In 1972, I proposed — and was commissioned to write — a 3,000-word magazine piece about the human and environmental harm done by the mining industry in Appalachian coal country.
So on a raw January day I traveled to Pike County in eastern Kentucky, where a succession of dismal hamlets — Hellier, Lookout, Henry Clay, Allegheny and Greenough — were strung along the valley of a fouled stream called Marrowbone Creek.
I spent a month there, living with a retired miner named Kermit Ratliff and his wife, Vadney, in the one-time mining camp cabin they’d remade into a small but cozy cottage.

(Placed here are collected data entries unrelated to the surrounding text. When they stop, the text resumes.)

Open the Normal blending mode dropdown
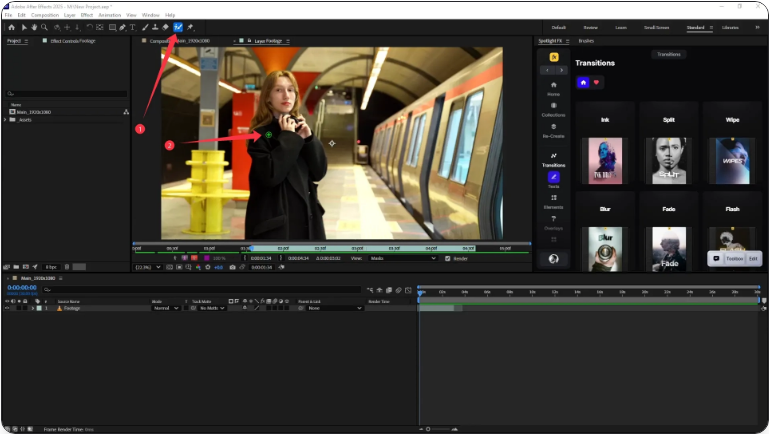The height and width of the screenshot is (434, 769). click(165, 308)
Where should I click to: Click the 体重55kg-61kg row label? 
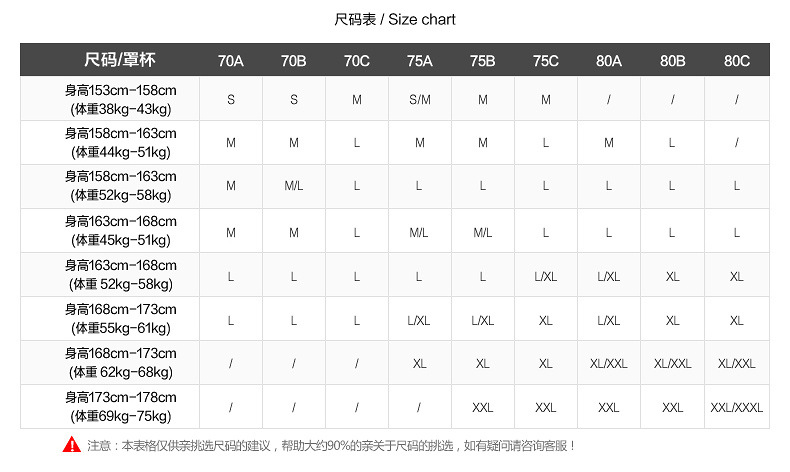120,328
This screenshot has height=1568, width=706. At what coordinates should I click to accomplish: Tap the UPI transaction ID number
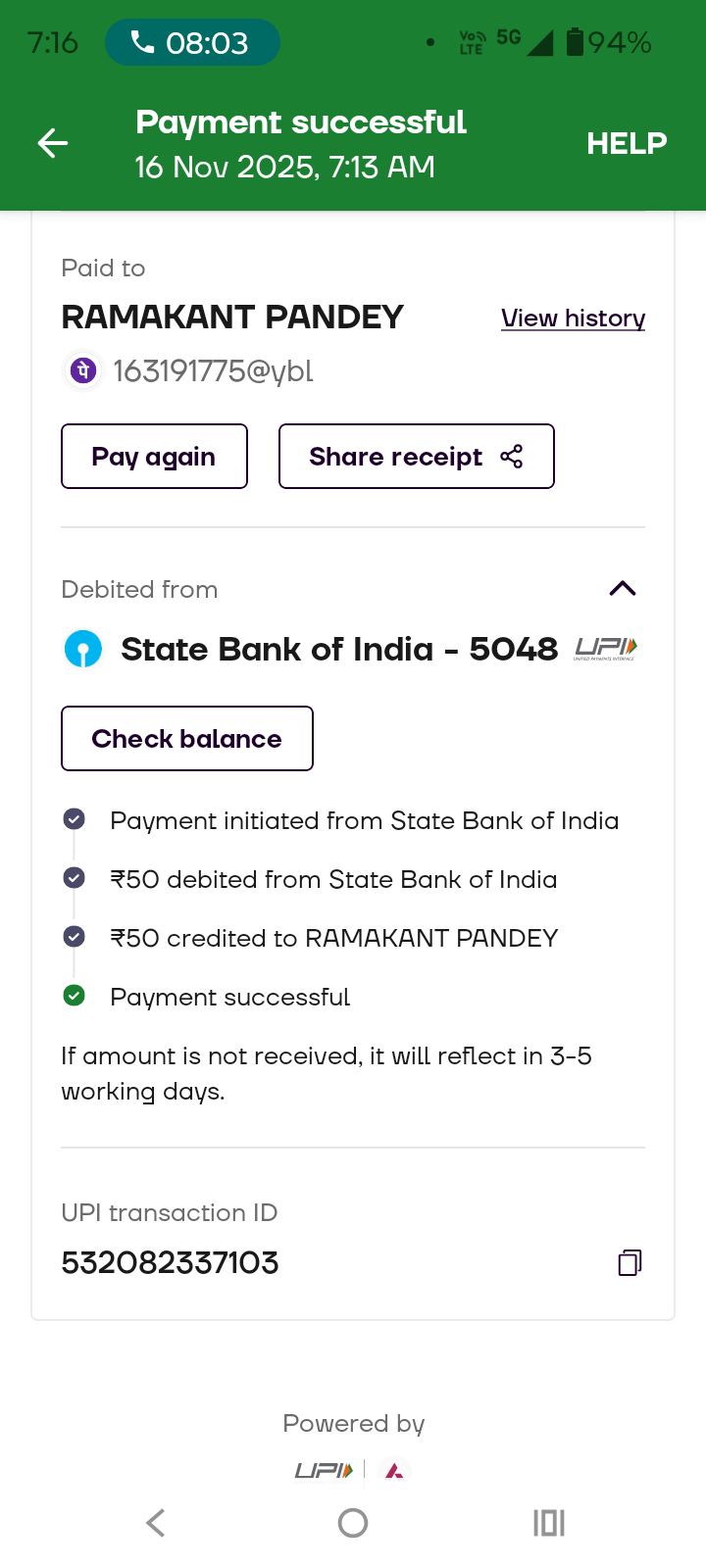170,1262
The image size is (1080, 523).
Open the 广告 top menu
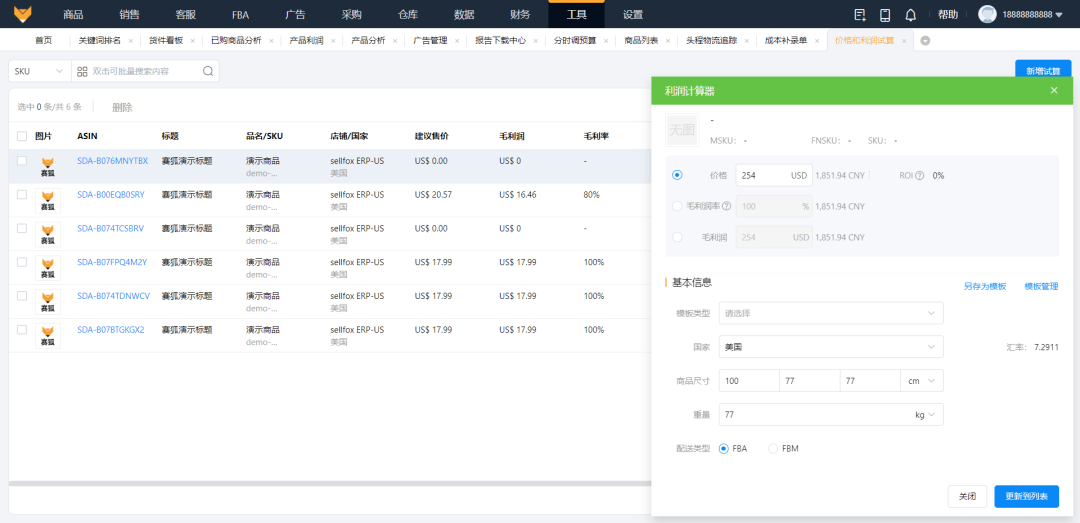[295, 15]

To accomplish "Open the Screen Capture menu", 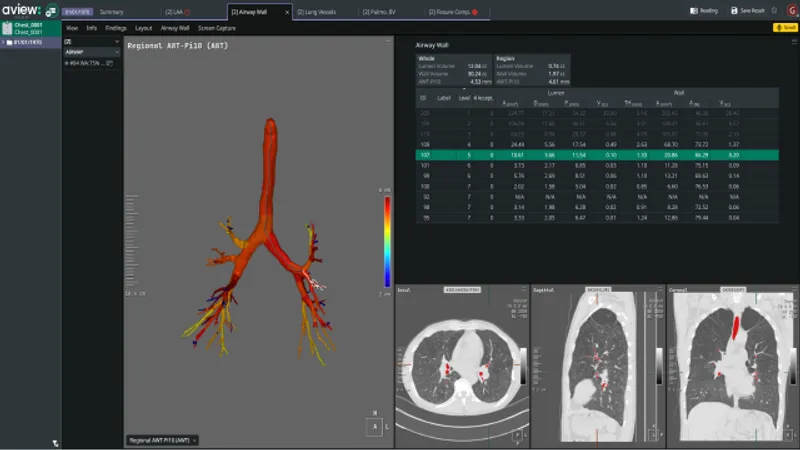I will 217,28.
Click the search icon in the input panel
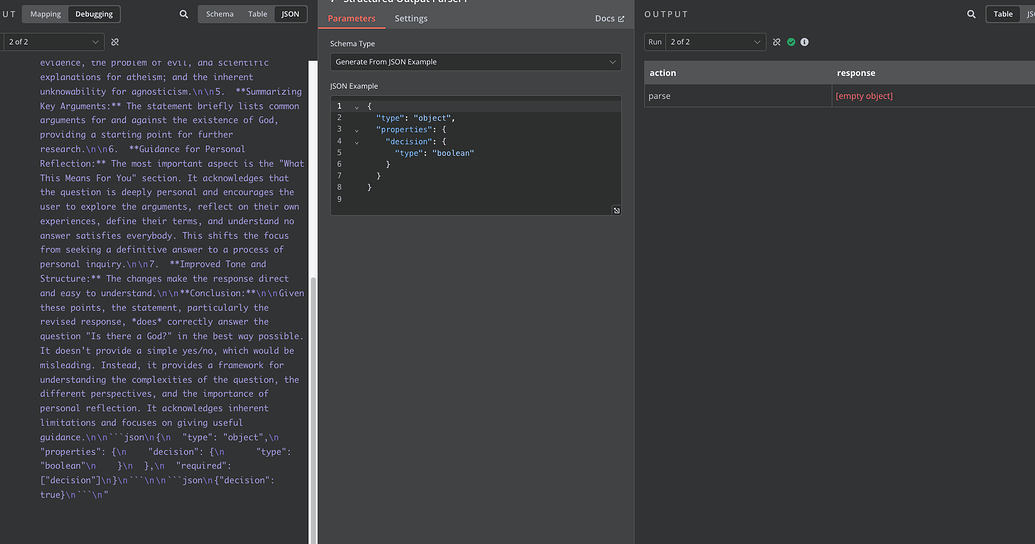Image resolution: width=1035 pixels, height=544 pixels. pyautogui.click(x=183, y=14)
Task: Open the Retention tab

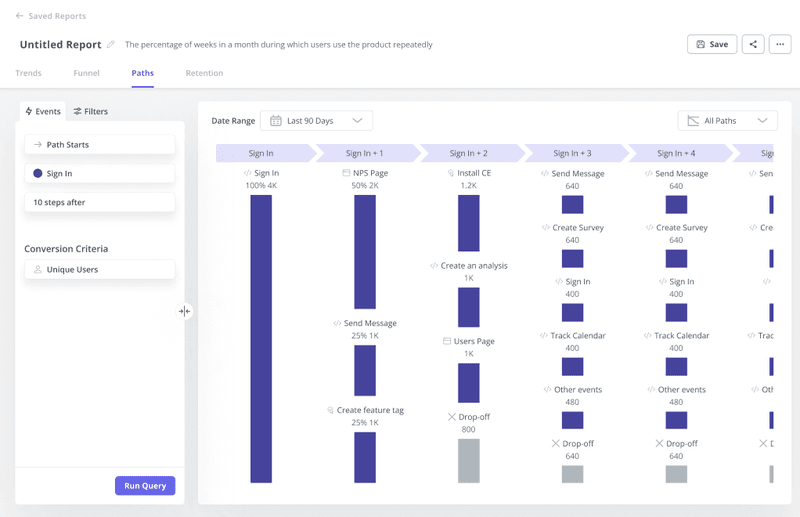Action: coord(204,73)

On the steep mountainside near Lookout was the abandoned portal of the Henry Clay mine in which Kermit had spent his working life until he was disabled by a roof fall.
More than 30 years earlier, 1,000 men a day had gone into the mountain there. Now nothing remained but rotted timbers and a flow of rubble spilling down the slope into aptly named Poor Bottom Hollow.
And a bit to the side, visible now that winter had stripped the trees of leaves, were the headstones of some of those whose lives the mine had claimed.
The early morning sound in that country was not of roosters crowing but of old men coughing — men sick from a lifetime breathing coal dust.
Though many of the big mines had closed, there still were smaller pits, sometimes called “dog holes,” commonly worked by members of a single family, often brothers and cousins.
I spent time in a mine with some of them and was astonished to find them devoted to the work. There’s camaraderie, and they find satisfaction in being able at the end of the day to measure the product of their labor in tons.
Young miners know very well that there’s danger underground, and eventual lung disease is all too likely. But that’s in the future. And what else are they to do, in a depressed region where even in good times the options are so few?
Though the human cost is of paramount concern, what I saw of environmental ruin was stunning.
Because of speed and economy, much of the activity in the area had shifted to a particularly hideous form of surface mining — blasting and bulldozing the tops off mountains to get at the buried coal seams, then shoving the waste over the side to foul valleys and waterways below.
As I’ve said, my commission was for 3,000 words. That wouldn’t have begun to tell all that was needed. The manuscript, written in anger and with a sense of mission, ended up just under 20,000 words — or almost half a book.
The magazine’s editors were appalled. They couldn’t publish it. But a different and finer magazine did, and at considerable expense saw that a copy was gotten into the hands of every member of the U.S. House and Senate at the time.
The hope was to stir action to address some of the issues pointed out in the article. But the coal industry, then as now, was a formidable lobby.
As is typical for Washington, it would be five more years before Congress would enact the 1977 Federal Mine Safety and Health Act, and longer than that before serious attention would be given to curbing the disfigurement of a region whose natural beauty was one of its few enduring assets.
Hence my great satisfaction at reading of the government’s move to shut down a Kentucky deep mine that, according to the Department of Labor, had shown no improvement despite being cited for 700 safety violations this year, and where present conditions posed high risk.
A methane explosion in a mine owned by the same company claimed 29 lives last spring.
And last month, the Environmental Protection Agency initiated a process aimed at vetoing the 2007 approval of a massive mountaintop mining project in West Virginia that would wreak irreparable damage on streams and wildlife of the area.
It has been 38 years since I saw and wrote about the exact same abominations these actions seek to correct.
Better late than never, I suppose, though the true cost of “later” in lives lost and landscapes savaged can only be imagined.